Intel’s Arc A750 GPU just got a price cut – and AMD should be worried
Intel has announced a price cut on its first-party edition of the Arc A750 graphics card, bringing the cost down to $249 from its $289 launch price – just four months after the card was released.
It’s a bold move from Intel, which has yet to see significant traction gained in the GPU market by its recently-launched Arc card series. The Arc A770 and A750 launched in October last year, and while they performed reasonably well, 2022 was definitely more of a triumph for Team Blue’s CPUs while its GPU department went through no end of struggles.
The A750 is still the second most powerful card in the current Arc desktop lineup – though leaks indicate that more heavyweight ‘Battlemage’ GPUs will be arriving in 2024 – and it was already aggressively priced at $289 considering its performance. The price cut is currently only for the US market, but Intel has stated that a similar reduction will follow in other regions.
The A750 is ostensibly a 1080p card (though 1440p is definitely an option in many games), and sits in performance competition with AMD’s RX 6600 and Nvidia’s RTX 3060.
While the Nvidia card does strip ahead slightly on average, it’s also a fair bit more expensive right now; you’ll be lucky to find an RTX 3060 south of $350 at the moment, despite it matching the $330 MSRP of the RX 6600 – a card that performs much closer to Intel’s competitor in the majority of games.
Intel is invading the budget gaming space, but only AMD should really be concerned
It’s worth noting here that we’re comparing the A750 to a pair of two-year-old GPUs. That’s mainly because Nvidia and AMD haven’t actually released any ‘budget’ cards from their respective current-generation lineups, with the cheapest released so far being the $799 RTX 4070 Ti.
Nvidia would no doubt consider the 4070 Ti to be a ‘midrange’ card, with plans for RTX 4060 and 4050 GPUs to cover the budget space later on, but let’s be honest here: $799 is not a midrange price tag.

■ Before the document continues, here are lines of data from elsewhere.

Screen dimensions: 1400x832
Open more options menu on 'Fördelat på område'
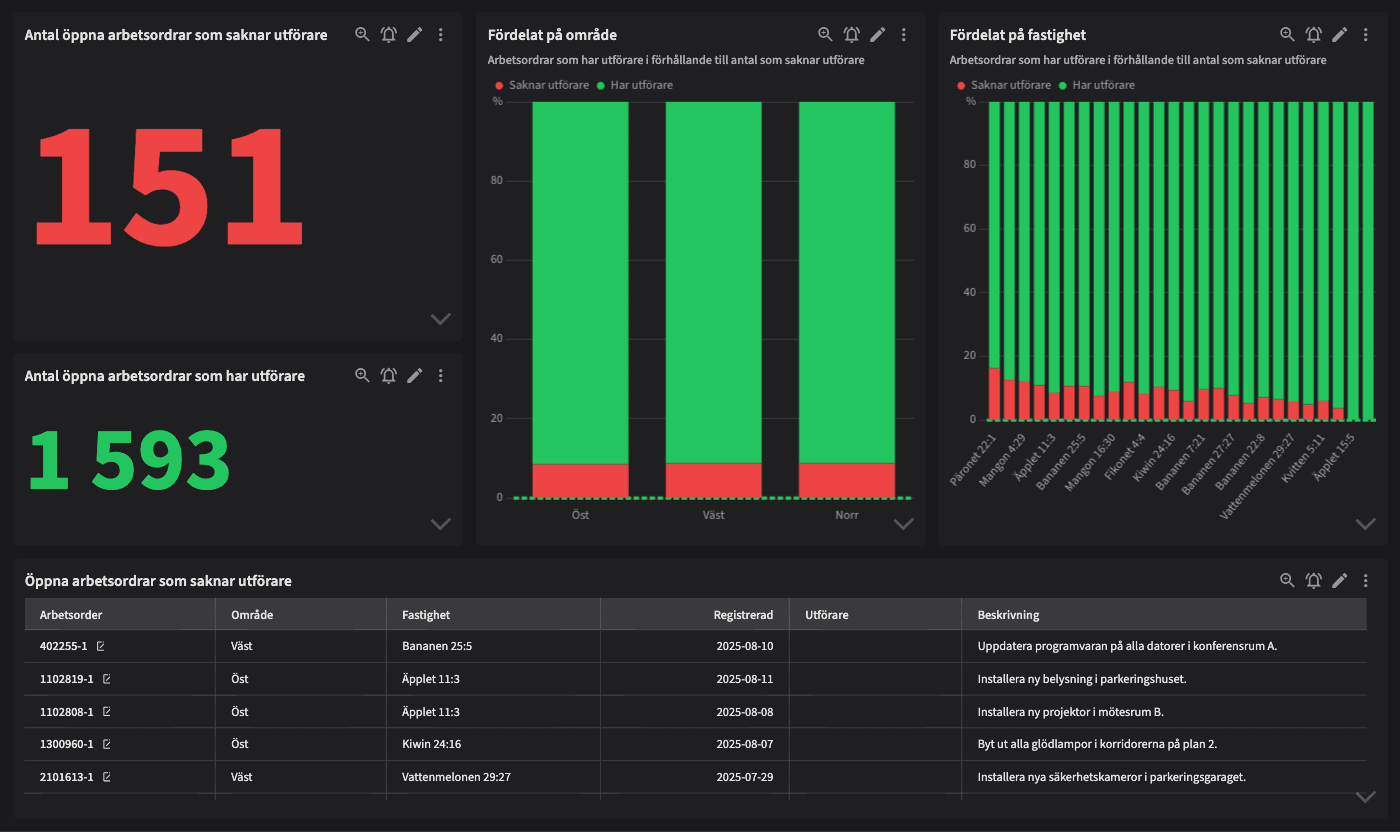903,34
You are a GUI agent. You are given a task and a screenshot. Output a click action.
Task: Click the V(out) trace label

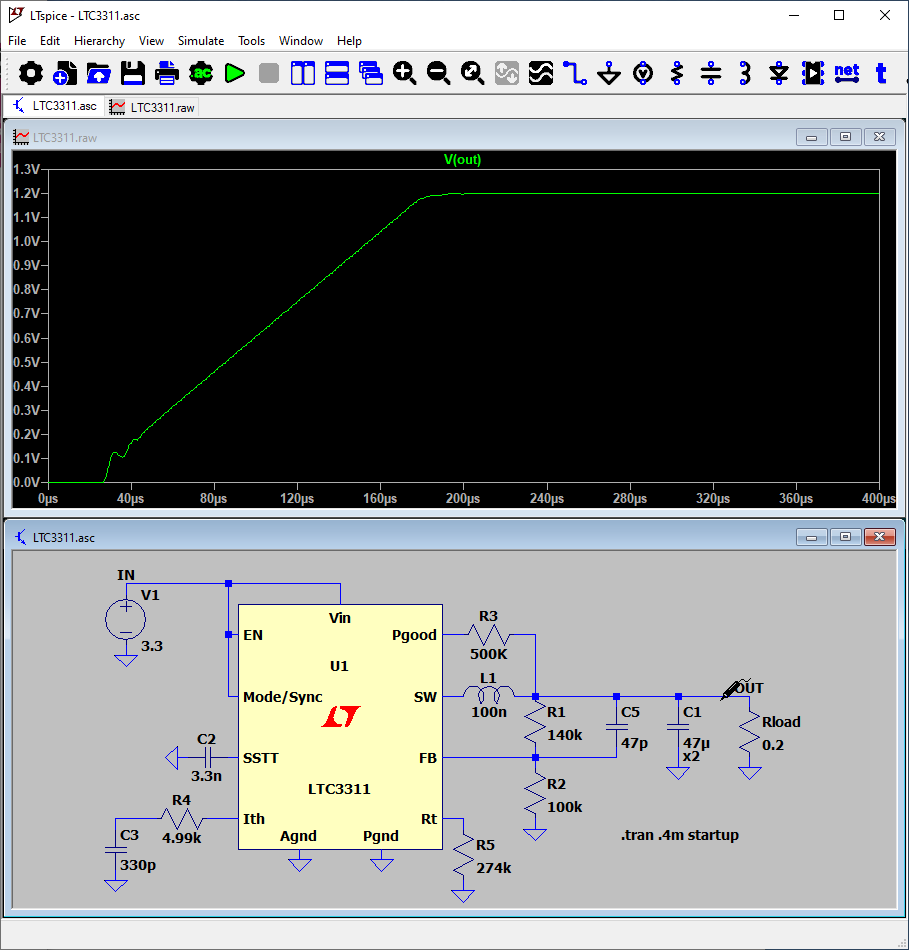pos(462,160)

That’s the same price as the RTX 3080, which was a decidedly high-end card back when it first launched.
With this in mind, we’re going to make a bold statement here: while the A750 might be blowing the RTX 3060 out of the water on value right now, Nvidia simply doesn’t care about the budget GPU market any more. The sky-high pricing on RTX 4000 GPUs (combined with constant online scalping that worsens the situation) shows that Team Green are more comfortable at the premium end of the scale, going all in on its ‘omniverse’ guff for professional creators with mighty – and expensive – AI-powered graphics cards.
AMD, on the other hand, is trying to make itself the choice for gamers, insisting that Moore’s Law is alive and well and that its GPUs won’t keep seeing hefty generational price hikes. If Team Red can’t compete with Nvidia’s performance at the high end, the most logical approach is to provide better value for money with more affordable cards instead.
The Intel Arc GPUs have potential to throw a real spanner in those works, though; Team Red has been enacting some serious price reductions on the best AMD graphics cards from the previous (6000-series) generation, and now Team Blue has muscled in to drop the bar even lower.
$249 for a very competent 1080p/1440p gaming GPU with solid ray tracing support is actually pretty bonkers. The Arc A750 goes toe to toe with the AMD RX 6600 (and even the RX 6600 XT) in most games, and actually beats out AMD in ray-traced tests. It does draw a bit more power than the RX 6600, but Intel’s continual performance boosts via driver updates mean that the A750 is extremely competitive at this new price tag.
AMD – and potentially Nvidia too – will certainly have a chance to claw back some ground in the budget arena this year with lower-end cards from their next-gen selections, but Intel clearly isn’t messing around; for anyone looking to build a straightforward 1080p gaming PC, the A750 just became the new best choice.